(Beginning of RECORDS FOR THE TASK)
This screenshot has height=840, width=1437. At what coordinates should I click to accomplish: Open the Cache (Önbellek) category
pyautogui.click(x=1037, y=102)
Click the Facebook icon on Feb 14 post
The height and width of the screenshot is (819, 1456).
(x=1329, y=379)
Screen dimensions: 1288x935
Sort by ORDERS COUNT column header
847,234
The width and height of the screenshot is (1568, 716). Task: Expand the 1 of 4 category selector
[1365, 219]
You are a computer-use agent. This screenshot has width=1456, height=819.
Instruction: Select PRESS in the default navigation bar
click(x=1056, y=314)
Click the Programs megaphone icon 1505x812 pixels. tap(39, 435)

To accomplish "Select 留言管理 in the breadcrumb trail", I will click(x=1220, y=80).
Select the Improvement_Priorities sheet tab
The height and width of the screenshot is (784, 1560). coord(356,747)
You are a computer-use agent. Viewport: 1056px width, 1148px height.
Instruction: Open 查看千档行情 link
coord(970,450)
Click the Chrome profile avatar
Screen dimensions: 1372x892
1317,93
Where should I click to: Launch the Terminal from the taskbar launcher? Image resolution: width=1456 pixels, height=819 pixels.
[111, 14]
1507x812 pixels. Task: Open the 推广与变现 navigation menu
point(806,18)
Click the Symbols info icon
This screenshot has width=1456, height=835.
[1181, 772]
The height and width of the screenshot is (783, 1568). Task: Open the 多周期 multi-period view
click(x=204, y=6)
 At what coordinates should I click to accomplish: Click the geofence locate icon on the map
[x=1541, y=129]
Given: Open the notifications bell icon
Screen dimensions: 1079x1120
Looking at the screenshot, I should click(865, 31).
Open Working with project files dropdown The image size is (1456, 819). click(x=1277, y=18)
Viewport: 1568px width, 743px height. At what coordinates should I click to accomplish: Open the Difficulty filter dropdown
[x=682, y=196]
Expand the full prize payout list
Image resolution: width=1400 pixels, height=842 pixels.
(End of RECORDS FOR THE TASK)
_PROBLEM TO WORK ON_: Wherever a line in the data above holds the word "agent", copy that line.

_TASK OUTPUT_:
You are a computer-use agent. This screenshot has width=1456, height=819.
You are a computer-use agent. Viewport: 1056px width, 1148px height.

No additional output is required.